Having studied solar power, Fahed put his knowledge to good use in the humanitarian sector. “There was no electricity and many hospitals, clinics, bakeries, and water pumps stopped working,” he said. “Gradually, we started installing solar power systems to pump drinking water. At this stage, I knew that People in Need was pioneering solar power systems so I applied for a vacancy at PIN.”
Although working in a conflict zone is challenging, Fahed is driven by an altruistic desire to help those in need: “I will continue to work as an aid worker as long as my community needs me.”
Before becoming an aid worker with PIN, Maram worked in a pharmacy in northern Syria. The arrival of the so-called ‘Islamic State’, and their brutal rule over her town, however, prompted Maram to leave in search of safety and a better life. When their rule finally came to an end, Maram decided to become a humanitarian aid worker to help those around her.

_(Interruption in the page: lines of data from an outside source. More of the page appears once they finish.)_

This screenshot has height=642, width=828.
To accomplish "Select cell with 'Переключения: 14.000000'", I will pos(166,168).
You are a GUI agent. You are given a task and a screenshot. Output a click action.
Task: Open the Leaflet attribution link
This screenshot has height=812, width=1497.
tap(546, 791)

Maram’s life outside of aid work has been difficult, but it hasn’t deterred her from pursuing her mission to help others. “The war destroyed our present life and our plans for the future,” Maram said. “My mother became disabled because of the the panic, terror and fear that we endured throughout the war. Our family split up, my brothers dropped out of college and travelled abroad, we left our house and all the furniture in it was stolen.”

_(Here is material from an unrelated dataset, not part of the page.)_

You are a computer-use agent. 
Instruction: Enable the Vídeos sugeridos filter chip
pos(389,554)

Yet Maram is still driven by her compassion. “When I think about the people who I help in my work, I feel better as I have something good to do. I am not selfish now I think about other people.”
“I feel that it is my duty to help people who are living with me in this life,” said Nour, a 31-year-old Syrian aid worker, “I want to be part of a positive change that changes people's lives for the better.”
Nour studied psychology at a university in Syria before the outbreak of war put an abrupt end to her studies. She began her humanitarian career as a counseling psychologist for children who had been displaced by the conflict, and then became a volunteer teacher before joining PIN. Today, most of her work involves helping children whose childhoods have been cut short by tragedy, loss, and displacement.
Nour’s job requires her to travel through areas that are often unsafe. Even then, the changing security situation in Syria can sometimes prevent her from reaching those in need. This, according to Nour, is one the biggest challenges of her job.
“People live in very difficult circumstances, if we did not help them, we would not be humans,” she said. “Even when I am tired, I remember that there are people who need my help, so I ignore my exhaustion and continue my work.”